ABOUT THIS TASK:
Look for "blue" in the material below and show each line that contains it.

EXCERPTED RECORDS:
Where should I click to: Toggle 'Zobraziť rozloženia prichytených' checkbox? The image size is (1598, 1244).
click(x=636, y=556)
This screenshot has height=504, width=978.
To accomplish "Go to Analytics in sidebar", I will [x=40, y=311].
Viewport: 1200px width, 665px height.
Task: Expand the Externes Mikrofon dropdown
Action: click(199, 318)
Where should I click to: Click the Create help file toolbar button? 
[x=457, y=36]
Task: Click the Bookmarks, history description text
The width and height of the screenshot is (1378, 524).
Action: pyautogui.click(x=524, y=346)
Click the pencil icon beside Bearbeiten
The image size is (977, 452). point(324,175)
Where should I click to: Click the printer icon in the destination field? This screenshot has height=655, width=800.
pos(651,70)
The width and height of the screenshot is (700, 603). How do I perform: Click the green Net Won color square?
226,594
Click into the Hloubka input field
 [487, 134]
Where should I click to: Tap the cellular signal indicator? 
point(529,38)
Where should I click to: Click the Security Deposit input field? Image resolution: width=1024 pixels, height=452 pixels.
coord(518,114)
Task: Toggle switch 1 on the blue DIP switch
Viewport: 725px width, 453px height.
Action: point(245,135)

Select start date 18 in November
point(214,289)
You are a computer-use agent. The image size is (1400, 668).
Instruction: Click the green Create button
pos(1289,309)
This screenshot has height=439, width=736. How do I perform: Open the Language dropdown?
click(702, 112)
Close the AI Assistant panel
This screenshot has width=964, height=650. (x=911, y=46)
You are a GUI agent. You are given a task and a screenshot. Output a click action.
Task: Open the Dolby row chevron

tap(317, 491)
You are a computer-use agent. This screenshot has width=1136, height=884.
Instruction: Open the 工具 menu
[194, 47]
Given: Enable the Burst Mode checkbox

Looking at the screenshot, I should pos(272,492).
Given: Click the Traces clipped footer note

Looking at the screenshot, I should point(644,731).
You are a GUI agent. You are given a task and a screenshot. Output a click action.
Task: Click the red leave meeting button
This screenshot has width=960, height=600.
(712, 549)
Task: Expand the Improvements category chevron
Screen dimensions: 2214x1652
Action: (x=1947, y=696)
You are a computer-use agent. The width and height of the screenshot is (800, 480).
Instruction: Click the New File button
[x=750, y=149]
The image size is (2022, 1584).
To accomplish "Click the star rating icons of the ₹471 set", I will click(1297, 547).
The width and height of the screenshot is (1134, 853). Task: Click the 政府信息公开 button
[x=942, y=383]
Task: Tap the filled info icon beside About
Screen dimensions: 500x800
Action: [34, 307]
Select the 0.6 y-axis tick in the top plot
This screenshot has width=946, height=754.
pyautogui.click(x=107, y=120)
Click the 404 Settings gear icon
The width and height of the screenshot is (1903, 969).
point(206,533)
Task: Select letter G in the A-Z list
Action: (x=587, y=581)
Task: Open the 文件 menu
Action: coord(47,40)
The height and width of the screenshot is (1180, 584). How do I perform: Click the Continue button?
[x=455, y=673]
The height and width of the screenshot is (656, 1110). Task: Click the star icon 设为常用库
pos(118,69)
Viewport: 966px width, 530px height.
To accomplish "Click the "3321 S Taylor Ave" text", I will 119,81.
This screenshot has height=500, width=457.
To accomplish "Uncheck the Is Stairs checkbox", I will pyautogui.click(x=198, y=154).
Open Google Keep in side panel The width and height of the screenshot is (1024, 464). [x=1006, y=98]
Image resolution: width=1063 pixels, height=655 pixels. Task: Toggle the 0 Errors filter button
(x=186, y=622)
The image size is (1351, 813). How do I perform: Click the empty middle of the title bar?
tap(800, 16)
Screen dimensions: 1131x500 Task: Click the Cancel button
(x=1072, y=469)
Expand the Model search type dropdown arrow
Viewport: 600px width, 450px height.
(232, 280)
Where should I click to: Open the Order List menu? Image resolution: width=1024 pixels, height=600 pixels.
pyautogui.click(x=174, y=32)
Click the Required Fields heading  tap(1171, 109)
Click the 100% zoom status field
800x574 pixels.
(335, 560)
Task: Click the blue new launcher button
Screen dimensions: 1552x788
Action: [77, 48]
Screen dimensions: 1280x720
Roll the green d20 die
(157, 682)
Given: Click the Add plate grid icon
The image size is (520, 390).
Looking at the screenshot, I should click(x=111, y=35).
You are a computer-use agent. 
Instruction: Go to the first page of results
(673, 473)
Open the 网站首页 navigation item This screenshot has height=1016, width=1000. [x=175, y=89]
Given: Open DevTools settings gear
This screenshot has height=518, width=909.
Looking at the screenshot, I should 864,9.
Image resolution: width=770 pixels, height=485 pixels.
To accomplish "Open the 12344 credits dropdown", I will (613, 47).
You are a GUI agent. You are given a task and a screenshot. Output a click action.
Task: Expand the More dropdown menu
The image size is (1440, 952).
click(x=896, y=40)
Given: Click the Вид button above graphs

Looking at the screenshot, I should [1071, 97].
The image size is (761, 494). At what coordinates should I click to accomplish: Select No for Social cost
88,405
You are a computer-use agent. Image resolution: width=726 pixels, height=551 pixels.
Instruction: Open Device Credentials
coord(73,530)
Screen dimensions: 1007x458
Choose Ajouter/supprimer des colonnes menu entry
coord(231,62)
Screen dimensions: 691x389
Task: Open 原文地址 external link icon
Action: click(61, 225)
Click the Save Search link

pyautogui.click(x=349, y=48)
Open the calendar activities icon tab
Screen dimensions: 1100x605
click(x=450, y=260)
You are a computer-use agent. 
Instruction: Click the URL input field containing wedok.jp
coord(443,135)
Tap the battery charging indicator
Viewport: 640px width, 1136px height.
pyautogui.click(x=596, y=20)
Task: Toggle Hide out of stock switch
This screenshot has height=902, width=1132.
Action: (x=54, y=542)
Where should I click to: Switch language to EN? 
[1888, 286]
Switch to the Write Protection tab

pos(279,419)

RESULT OF THE EXERCISE:
Task: Toggle switch 1 on the blue DIP switch
Task: Click the blue new launcher button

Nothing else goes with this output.